One such character was to be Frank Wolf, loosely based on the personality of my father-in-law. I put these notes away in a desk drawer thinking I would soon come back to them. It took 50 years, as life including raising two wonderful children happened. I taught university-level English for three years before leaving teaching and entering the business world (mortgage also happened).

 

During those decades I published “thought” pieces on various American and Jewish cultural issues, several that included my perspective on Holocaust survivors.

 

Finally a few years ago, I opened the drawer, retrieved the notes, and felt I was ready to fulfill my younger days’ mission. So I started writing stories about Holocaust survivors in the United States, and when I published a short story with Frank Wolf as Holocaust survivor turned private detective, I wanted (and encouraged by readers) to keep writing about him.

 

Q: How did you research the book, and did you learn anything that especially surprised you?

 

A: Two of the stories, “The Cost of Living” and “The Dorm Murder,” rely a good deal on memories of going to high school at an orthodox yeshiva in New York and the times I spent in various areas of the City and Brooklyn.

 

But when I order my psyche to “speak memory,” I spend hours looking into what’s available about the New York orthodox communities in the 1970s and New York in general during that era.
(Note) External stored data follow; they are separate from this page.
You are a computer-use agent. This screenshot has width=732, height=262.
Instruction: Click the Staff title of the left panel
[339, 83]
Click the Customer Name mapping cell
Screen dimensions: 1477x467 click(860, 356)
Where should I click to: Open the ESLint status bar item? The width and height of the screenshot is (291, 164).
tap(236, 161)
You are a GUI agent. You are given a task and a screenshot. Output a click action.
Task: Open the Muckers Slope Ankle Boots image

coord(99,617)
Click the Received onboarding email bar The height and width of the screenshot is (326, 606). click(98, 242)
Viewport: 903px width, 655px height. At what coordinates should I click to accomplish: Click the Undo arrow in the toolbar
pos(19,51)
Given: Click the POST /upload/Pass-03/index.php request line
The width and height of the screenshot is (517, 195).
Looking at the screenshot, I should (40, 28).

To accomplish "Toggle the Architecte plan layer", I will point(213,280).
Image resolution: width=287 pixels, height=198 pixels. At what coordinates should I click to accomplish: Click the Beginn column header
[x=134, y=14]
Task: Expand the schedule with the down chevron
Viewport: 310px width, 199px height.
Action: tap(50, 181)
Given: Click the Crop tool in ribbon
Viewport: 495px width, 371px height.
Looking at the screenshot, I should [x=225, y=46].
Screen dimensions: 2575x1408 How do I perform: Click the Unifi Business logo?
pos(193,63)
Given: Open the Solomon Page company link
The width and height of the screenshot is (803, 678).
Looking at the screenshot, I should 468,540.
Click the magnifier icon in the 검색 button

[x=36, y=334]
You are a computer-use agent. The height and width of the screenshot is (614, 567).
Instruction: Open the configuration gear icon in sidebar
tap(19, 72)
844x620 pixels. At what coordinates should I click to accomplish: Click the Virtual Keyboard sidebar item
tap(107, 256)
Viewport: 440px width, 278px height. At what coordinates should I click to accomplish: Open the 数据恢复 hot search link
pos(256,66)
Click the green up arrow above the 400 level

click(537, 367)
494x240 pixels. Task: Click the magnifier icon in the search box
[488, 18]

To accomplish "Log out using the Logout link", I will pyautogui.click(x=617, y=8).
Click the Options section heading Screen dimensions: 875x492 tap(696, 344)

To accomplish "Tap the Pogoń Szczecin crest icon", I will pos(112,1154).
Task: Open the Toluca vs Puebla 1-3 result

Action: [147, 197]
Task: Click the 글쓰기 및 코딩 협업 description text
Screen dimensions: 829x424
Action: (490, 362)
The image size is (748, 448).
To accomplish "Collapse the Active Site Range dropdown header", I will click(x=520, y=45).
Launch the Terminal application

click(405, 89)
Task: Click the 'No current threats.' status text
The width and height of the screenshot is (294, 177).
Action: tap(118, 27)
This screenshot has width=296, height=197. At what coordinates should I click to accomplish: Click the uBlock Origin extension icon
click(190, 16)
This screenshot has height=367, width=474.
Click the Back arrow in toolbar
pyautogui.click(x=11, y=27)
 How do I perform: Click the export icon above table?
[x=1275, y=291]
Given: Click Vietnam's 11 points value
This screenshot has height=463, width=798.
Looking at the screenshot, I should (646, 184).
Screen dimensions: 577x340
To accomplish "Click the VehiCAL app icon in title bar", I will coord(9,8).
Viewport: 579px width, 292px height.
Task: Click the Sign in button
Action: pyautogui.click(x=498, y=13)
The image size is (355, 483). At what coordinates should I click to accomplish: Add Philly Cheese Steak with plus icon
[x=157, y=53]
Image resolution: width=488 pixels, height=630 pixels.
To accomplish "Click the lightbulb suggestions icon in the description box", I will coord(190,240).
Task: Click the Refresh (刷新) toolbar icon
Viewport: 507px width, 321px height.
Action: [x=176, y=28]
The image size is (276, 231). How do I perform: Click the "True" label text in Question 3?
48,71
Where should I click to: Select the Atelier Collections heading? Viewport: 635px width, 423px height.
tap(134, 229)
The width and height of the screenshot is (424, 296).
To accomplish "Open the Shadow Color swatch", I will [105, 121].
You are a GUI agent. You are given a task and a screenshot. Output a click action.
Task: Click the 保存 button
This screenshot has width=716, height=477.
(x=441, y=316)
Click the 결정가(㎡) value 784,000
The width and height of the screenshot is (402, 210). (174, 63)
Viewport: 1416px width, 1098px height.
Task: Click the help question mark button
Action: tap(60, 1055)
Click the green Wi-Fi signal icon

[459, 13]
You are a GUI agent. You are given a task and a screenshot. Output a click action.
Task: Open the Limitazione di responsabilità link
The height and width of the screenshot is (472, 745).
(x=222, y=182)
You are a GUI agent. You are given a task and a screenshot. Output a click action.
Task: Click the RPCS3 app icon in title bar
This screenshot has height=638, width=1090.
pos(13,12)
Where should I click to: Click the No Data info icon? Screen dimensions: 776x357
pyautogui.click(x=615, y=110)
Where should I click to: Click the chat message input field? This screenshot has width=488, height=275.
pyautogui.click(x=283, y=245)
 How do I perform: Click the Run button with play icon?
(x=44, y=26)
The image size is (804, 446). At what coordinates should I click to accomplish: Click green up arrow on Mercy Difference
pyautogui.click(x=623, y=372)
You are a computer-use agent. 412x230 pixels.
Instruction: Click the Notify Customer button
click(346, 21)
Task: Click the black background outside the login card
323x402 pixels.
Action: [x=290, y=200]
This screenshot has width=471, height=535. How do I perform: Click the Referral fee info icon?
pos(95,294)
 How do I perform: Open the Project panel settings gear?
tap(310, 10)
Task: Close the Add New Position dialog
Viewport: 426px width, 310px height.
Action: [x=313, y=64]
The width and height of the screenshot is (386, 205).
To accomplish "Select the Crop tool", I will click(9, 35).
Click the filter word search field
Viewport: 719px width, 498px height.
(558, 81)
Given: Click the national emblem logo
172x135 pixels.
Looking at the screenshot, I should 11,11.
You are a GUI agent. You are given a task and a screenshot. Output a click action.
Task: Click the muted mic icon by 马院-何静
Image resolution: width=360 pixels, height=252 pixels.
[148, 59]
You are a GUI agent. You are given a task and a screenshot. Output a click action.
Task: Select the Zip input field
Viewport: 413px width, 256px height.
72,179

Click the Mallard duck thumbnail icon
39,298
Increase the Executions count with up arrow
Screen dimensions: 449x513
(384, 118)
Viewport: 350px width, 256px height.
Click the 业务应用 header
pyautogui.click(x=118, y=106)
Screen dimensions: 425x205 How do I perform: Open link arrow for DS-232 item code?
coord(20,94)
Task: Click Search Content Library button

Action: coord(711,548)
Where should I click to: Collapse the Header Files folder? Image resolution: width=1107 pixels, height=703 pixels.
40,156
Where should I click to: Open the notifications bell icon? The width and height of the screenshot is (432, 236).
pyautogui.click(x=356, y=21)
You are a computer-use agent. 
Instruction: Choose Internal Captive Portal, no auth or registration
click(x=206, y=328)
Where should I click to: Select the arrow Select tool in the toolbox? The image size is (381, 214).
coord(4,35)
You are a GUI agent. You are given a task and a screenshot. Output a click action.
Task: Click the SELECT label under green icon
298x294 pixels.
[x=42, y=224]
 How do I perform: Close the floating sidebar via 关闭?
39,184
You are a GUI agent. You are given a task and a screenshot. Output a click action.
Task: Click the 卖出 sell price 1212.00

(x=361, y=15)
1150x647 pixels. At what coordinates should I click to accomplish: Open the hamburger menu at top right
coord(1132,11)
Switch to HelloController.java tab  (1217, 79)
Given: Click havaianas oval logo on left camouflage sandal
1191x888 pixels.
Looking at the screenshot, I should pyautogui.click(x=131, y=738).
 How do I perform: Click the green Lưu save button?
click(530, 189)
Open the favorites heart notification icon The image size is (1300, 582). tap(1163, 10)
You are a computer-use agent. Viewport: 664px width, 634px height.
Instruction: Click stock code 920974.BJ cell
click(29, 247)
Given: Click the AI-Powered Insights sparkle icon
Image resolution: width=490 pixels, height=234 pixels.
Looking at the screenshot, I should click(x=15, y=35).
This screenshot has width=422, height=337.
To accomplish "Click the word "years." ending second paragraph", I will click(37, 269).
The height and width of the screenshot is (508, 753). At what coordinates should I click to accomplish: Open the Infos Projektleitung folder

For instance, while the scene in “The Dorm Murder” of Joel’s visiting the Electric Circus relies on a vivid memory of my own visit, I needed to make sure that memory’s usual embellishments and biases are not distorting past reality. Of course I came across some distortions, but overall my memories held up well.

 

For “A Little Boy is Missing,” I recalled the real-life case of the disappearance and murder of Leiby Kletzky in 2011 in Boro Park and wondered how my detective, Frank Wolf, might have responded to such a situation in my switching the locale to the Williamsburg of the 1970s?

 

I wasn’t familiar with the Hasidic community nor with Williamsburg as I was with modern orthodox settings, so I proceeded as Frank Wolf does as a detective to strip myself of biases and stereotypes and learn about Williamsburg in the 1970s, from streets, buildings, neighborhoods and their nuances, to the makeup of the Hasidic communities themselves, constituted largely by Holocaust survivors.

 

I’m not sure it surprised me, but again I learned that within those communities, the survivors are distinct individuals, each with an own identity, and, in their case bending over backwards not wanting to assume victimhood as an identity.

 

Q: What do you hope readers take away from the book?

 

A: I love this question and gave it much thought before and as I write my stories.

 

I want my readers to enjoy a classic detective story with a thoroughly Jewish detective; to keep turning the pages as it impacts their falling asleep; to understand my perspective on Holocaust survivors; to comprehend how microcosm crimes lend understanding to horrific crimes such as the Holocaust; to have readers reflect on the meaning of “the cost of living” on many levels. 

 

Q: What are you working on now?

 

A: I am working on a novel-length story that involves the murder of the wife of a prominent modern orthodox rabbi in Brooklyn with Frank Wolf asked to investigate. I, of course, can’t give you more without spoiling the plot but, also, I’m not sure I know how I will handle all ins and outs of the plot. It will probably take me a year to complete it.

 

Q: Anything else we should know?

 

A: A wonderful reader and critic of detective stories and an accomplished writer on her own, Paul Gail Benson, read my stories and pointed out that I don’t do much with women characters. I’m so glad she pushed me into confronting this lapse and admitting that I write more easily about men than women.

 

So in the novel I’m now crafting, women, particularly Joel’s wife and to a certain extent Joel’s mother and Frank’s daughter, play a much larger role. I hope to do well by them.